||The President’s budget includes nearly $40 billion in direct tax and fee increases on the American oil, natural gas and coal industries.
||These taxes and fees put at risk over 9 million American jobs that are supported by the U.S. oil and gas industry.
||The budget includes a hidden cap-and-trade national energy tax, which CBO estimates would increase taxes by $870 billion.
||According to the Obama Administration, national energy tax legislation could cost each American household $1,761 a year.
||The President’s budget anticipates that that revenue from new Outer Continental Shelf (OCS) leasing will decline from $1.5 billion in 2009 to only $413 million in 2015. The only way revenue would decline is if less of the OCS is offered for leasing for energy production. This proves that the Obama Administration has no intention of opening up new areas for offshore drilling.
||When the President and Congress lifted the ban on offshore drilling, they made 500 million more acres available for drilling. Unfortunately, the Obama Administration has reinstituted a defacto moratorium on offshore energy production by delaying the development of a new five-year OCS plan.

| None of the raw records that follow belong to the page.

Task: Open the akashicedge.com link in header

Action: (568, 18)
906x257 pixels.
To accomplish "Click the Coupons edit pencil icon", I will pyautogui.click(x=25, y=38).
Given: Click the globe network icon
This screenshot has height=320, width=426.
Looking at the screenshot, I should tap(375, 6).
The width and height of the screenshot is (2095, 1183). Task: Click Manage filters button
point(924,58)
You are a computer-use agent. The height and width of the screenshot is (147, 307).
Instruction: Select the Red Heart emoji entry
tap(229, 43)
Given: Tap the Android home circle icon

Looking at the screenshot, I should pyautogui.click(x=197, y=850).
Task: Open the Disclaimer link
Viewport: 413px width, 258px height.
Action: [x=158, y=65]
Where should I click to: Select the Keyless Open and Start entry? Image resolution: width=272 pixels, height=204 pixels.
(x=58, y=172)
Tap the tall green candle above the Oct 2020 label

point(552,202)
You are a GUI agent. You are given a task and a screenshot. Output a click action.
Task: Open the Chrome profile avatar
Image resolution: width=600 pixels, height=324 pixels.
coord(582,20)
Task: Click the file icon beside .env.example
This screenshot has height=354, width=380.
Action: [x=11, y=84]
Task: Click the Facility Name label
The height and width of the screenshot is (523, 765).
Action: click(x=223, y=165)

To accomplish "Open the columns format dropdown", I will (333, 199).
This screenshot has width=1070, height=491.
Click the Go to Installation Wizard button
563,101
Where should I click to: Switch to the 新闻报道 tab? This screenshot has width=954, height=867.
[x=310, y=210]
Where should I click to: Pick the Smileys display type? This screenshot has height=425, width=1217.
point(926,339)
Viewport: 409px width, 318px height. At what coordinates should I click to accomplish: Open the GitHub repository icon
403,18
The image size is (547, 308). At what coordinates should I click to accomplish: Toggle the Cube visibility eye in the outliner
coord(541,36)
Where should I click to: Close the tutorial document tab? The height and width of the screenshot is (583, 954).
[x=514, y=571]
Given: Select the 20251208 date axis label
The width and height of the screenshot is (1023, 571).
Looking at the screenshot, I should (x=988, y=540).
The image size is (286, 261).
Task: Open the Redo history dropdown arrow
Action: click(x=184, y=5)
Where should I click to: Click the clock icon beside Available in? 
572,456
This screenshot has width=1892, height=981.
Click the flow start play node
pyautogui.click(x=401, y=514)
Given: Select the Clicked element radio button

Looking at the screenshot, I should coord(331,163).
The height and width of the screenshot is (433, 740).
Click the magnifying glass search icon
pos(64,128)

||According to a study by American Energy Alliance, expanding drilling in the OCS would generate $54.7 billion in federal tax revenue that could be used to pay down the $7.78 trillion public debt.
||The fist offshore lease sale in Virginia was scheduled to take place in 2011. Despite bipartisan objections, the Administration has delayed this lease sale – denying the State and federal government of much needed revenue.
||According to a study by NARUC, employment in energy intensive industries will decrease by 13 million jobs if the U.S. maintains its current moratorium on offshore and onshore energy production.
||The President’s budget eliminates the profitable royalty in-kind (RIK) program for collecting oil and gas royalties, even though the program generated over $106 million in benefits for the American taxpayer in 2008. As a result of the elimination, the MMS will require an additional $10 million in FY2011 to maintain the same level of auditing.